Эта странная мысль была самодостаточной.
Если что-нибудь и могло помочь Монахову в проблеме выбора, возбудить в нем инициативу, то этот странный звонок…
Сколь ни был виртуозен Монахов в своем деле, как ни ловко скрутил он свою командировку, однако был наказан за профессиональный перекос: за ним был прислан курьер (телефона у стариков не было) из того самого СМУ, с которым он так окончательно покончил. И на этот раз не сам Исмаилов подобострастно блестел золотыми зубами, а миниатюрный мальчик лет тридцати, в тюбетеечке, как у Исмаилова, с комсомольским значком на скромной курточке, улыбался сладко и нагло — зубами, черными от наса[1]. И именно потому, что ничего подобного Монахов не мог предположить: никакой его ошибки и быть не могло, — его так взволновала эта фраза «в ваших же интересах…», искусно брошенная черным мальчиком, находившимся неизмеримо ниже его по служебному положению (однако у мальчика был домик на окраине и автомобиль «Москвич», о котором Монахов иногда мечтал…); фраза эта так возмутила (но и испугала) Монахова, что он— ехал. (Причем не на черной «Волге», а на трамвае, что странным образом подтверждало обоснованность той же фразы.)

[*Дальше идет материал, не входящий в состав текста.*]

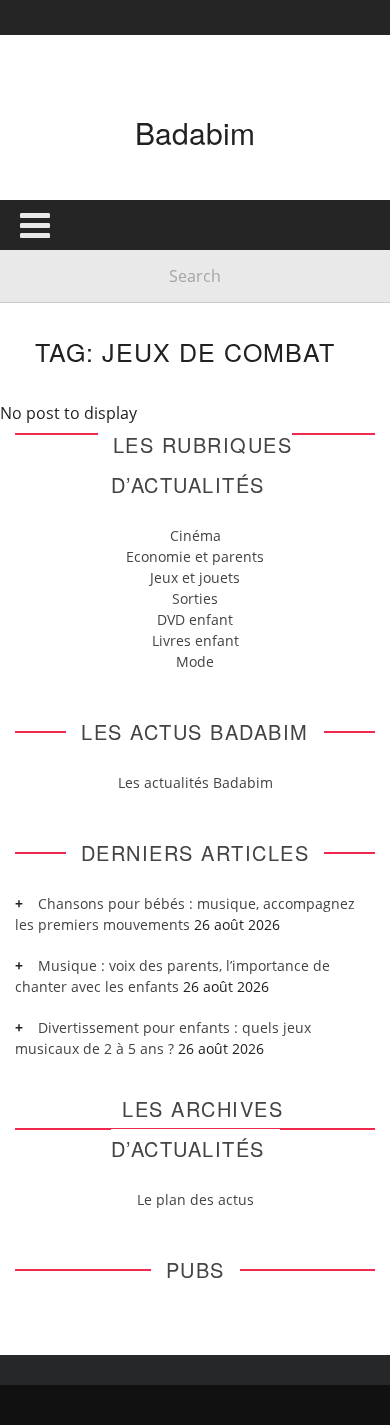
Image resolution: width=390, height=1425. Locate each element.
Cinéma (195, 535)
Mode (195, 661)
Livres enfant (195, 640)
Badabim (195, 132)
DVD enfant (195, 619)
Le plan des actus (195, 1199)
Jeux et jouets (195, 577)
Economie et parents (195, 556)
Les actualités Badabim (195, 782)
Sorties (195, 598)
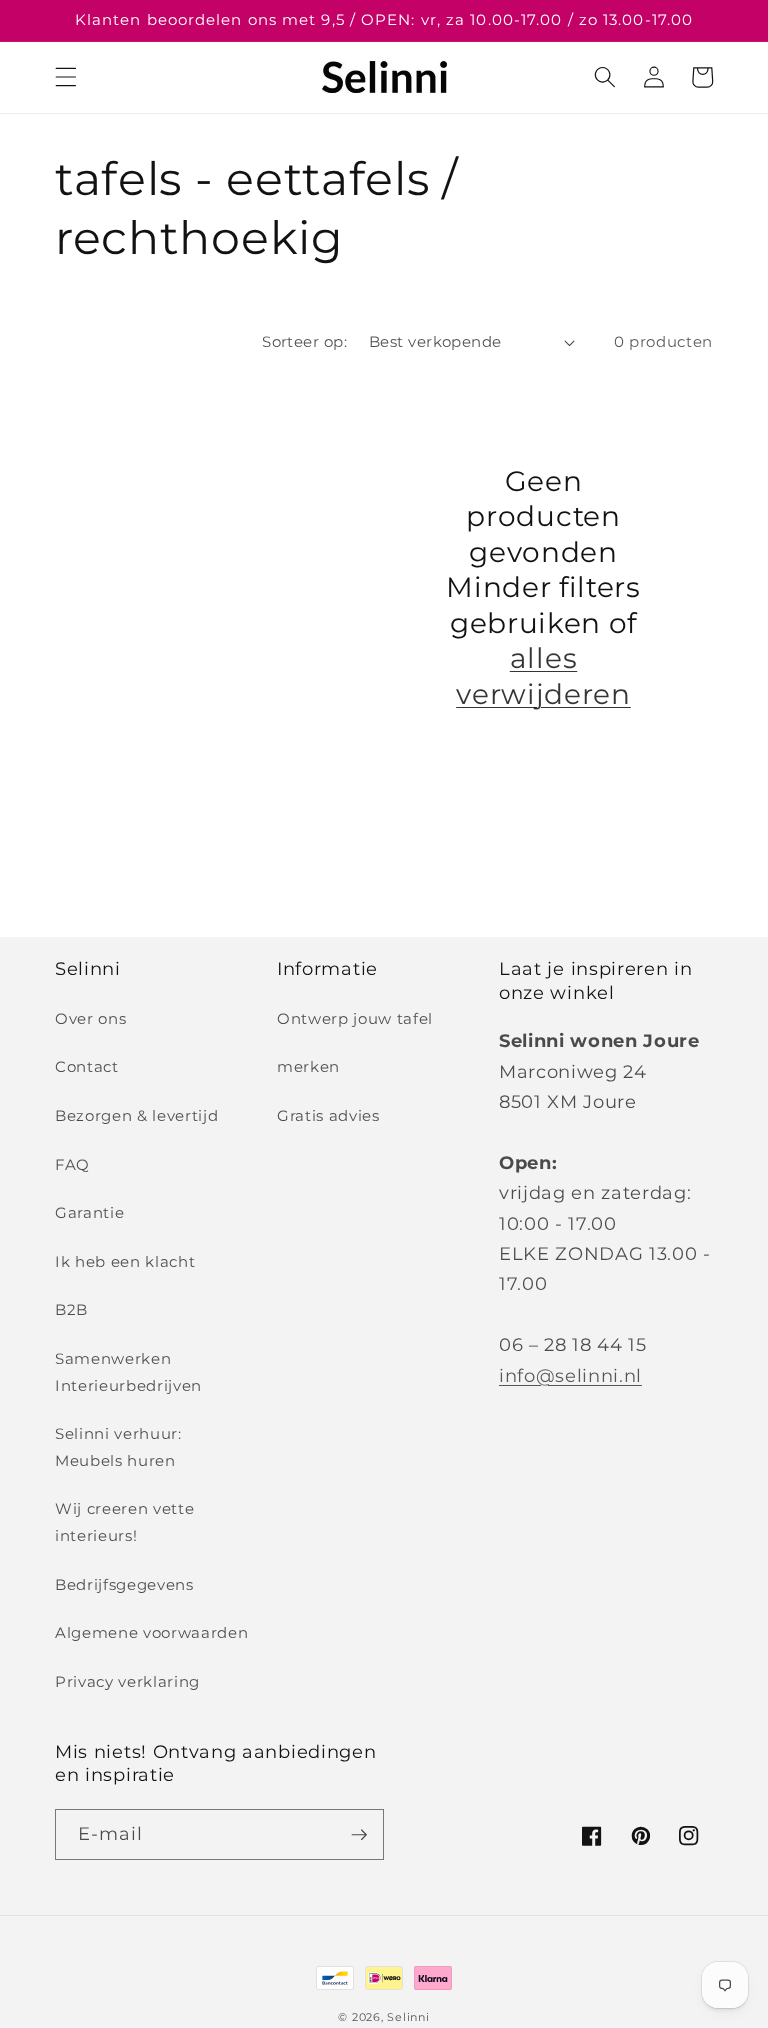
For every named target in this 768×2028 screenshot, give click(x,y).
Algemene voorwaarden (151, 1632)
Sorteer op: (304, 341)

Оказалось… Ничего, впрочем, такого уж страшного не оказалось из того, что с особой силой вообразилось
Монахову (не может ничего быть, а — вдруг…), именно потому, что никаких логических оснований для страха не было. Оказалось: отчасти политика, отчасти хамство, в чем Монахов уже не был ни так силен, ни так умен, как в своей инженерии, но что, в чем он убедился, является предметом не менее сложным, чем наука, но более насущным. По-своему вся эта фигура была не менее увлекательна, чем детектив, но эта должна быть особая проза, не эта. В кратком изложении для непосвященных все это не будет звучать… Был найден параграф договора, формально существующий во всех системах договоров, но никем до сих пор в расчет не принимавшийся, как сугубо неделовой и декларативный. Были обнаружены и некоторые нарушения в системе авторского надзора.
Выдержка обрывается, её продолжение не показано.